### The problem
Which lines of the entries below contain the string "logo"? Copy each one.

### The records
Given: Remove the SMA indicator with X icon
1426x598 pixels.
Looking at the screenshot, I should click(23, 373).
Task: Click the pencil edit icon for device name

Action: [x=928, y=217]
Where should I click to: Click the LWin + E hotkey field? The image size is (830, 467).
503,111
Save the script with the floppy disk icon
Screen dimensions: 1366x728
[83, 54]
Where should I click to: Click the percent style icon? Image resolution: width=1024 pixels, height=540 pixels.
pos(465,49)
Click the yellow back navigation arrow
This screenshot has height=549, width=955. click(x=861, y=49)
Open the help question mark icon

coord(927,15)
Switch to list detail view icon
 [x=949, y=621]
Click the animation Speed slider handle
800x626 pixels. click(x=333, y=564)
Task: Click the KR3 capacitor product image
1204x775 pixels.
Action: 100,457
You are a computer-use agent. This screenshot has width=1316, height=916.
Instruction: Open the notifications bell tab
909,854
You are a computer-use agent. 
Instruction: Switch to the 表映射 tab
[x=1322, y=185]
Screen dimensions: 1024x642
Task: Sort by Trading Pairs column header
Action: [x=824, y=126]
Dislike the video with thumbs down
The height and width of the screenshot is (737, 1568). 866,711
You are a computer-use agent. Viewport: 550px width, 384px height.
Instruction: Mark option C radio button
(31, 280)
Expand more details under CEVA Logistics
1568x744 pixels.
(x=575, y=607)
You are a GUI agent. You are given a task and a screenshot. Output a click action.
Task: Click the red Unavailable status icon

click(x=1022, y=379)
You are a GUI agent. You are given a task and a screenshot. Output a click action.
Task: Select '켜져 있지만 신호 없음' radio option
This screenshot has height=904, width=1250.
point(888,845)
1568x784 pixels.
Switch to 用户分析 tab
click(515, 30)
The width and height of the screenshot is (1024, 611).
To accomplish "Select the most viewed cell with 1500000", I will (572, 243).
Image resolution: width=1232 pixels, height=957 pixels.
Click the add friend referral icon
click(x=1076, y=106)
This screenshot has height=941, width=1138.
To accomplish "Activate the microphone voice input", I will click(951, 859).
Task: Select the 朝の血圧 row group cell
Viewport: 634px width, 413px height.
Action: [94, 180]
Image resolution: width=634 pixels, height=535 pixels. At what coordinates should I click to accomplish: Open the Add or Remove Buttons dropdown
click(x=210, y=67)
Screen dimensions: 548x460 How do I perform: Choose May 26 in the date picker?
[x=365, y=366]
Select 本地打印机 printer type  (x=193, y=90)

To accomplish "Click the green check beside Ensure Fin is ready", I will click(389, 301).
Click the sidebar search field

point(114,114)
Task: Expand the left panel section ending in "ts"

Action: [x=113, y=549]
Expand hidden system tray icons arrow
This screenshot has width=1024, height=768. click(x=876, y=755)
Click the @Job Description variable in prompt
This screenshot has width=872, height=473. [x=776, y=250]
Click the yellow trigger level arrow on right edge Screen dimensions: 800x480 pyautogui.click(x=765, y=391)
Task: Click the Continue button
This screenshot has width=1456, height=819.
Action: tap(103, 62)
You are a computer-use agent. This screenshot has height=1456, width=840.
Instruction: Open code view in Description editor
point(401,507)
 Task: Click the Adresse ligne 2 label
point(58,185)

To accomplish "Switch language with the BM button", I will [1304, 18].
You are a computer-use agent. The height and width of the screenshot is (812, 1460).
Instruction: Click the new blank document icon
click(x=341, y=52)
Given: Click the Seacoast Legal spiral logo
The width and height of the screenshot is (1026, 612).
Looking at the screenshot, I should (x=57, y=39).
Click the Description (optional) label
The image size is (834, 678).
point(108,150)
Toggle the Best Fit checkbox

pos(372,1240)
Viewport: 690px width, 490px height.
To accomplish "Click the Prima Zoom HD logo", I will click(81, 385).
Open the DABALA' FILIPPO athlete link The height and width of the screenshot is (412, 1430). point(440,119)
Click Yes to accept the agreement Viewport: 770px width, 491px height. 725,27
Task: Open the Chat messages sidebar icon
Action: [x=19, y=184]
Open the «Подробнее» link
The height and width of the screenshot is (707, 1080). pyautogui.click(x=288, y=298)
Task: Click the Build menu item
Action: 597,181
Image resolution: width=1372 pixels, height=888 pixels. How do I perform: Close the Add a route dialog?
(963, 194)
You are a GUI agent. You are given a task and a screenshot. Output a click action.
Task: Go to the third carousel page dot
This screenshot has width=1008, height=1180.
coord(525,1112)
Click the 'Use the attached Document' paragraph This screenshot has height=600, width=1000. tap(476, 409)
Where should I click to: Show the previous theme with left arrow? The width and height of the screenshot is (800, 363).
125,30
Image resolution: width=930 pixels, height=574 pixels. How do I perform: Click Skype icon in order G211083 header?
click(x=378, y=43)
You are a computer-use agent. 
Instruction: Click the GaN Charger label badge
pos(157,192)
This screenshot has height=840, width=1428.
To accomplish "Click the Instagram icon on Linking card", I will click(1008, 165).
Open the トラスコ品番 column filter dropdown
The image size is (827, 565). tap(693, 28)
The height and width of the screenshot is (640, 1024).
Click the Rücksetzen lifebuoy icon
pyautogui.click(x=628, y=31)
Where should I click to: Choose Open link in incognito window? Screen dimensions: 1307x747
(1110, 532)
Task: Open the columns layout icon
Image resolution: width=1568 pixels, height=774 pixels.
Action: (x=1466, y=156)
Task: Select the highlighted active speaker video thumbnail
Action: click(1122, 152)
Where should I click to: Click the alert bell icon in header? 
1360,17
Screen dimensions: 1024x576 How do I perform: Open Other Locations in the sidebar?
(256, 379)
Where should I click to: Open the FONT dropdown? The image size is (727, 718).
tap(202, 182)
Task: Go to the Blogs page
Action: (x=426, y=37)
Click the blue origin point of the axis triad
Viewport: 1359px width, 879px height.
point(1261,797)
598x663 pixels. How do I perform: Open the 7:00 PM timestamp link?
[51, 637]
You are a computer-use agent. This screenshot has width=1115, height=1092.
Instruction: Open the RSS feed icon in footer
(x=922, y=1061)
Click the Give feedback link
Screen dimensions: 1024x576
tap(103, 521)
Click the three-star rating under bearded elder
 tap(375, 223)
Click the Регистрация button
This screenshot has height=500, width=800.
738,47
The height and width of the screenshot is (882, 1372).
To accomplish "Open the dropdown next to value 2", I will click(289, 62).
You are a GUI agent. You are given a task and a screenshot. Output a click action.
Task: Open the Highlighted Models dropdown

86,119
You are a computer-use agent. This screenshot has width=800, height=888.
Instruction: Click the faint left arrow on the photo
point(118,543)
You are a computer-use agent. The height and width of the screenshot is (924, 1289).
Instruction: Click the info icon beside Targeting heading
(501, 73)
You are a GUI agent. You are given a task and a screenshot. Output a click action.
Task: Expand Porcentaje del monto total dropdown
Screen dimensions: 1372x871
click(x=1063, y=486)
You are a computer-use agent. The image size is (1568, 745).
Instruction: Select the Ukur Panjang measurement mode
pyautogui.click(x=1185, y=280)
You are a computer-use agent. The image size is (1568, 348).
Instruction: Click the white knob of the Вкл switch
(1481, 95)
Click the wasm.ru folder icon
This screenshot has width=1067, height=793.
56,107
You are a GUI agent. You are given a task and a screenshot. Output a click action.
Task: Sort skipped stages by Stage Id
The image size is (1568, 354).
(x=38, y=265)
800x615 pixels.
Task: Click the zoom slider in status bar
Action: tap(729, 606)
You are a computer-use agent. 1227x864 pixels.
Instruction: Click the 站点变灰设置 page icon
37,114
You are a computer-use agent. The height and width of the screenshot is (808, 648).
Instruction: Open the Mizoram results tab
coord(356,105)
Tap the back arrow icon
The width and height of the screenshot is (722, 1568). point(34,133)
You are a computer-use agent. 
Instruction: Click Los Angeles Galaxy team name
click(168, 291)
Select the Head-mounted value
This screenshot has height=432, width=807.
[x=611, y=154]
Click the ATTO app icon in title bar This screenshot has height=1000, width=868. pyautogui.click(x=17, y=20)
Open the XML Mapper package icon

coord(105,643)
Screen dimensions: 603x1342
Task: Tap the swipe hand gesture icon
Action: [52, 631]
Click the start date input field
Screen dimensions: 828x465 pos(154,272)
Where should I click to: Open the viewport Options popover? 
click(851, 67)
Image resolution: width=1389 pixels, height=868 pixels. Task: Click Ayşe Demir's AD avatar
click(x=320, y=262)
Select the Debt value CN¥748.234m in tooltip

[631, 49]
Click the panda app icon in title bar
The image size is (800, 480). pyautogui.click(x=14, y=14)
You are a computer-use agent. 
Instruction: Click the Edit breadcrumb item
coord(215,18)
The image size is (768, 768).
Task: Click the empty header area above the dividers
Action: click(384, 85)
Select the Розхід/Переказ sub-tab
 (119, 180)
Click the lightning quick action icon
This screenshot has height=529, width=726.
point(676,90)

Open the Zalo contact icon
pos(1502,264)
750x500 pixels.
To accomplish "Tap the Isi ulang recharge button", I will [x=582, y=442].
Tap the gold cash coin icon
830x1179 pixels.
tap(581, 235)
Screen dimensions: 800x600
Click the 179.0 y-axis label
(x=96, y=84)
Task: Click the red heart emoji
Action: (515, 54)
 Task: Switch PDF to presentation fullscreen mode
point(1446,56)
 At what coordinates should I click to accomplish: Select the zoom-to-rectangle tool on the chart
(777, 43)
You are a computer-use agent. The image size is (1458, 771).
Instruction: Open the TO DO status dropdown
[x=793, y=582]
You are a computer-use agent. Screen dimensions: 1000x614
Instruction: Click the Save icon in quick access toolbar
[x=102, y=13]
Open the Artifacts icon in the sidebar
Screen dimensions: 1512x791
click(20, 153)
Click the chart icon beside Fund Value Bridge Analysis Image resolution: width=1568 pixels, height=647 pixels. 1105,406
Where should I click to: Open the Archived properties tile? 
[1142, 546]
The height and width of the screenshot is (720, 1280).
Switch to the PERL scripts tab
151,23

### Result of this task
Given: Click the Seacoast Legal spiral logo
To accomplish "Click the Prima Zoom HD logo", I will click(81, 385).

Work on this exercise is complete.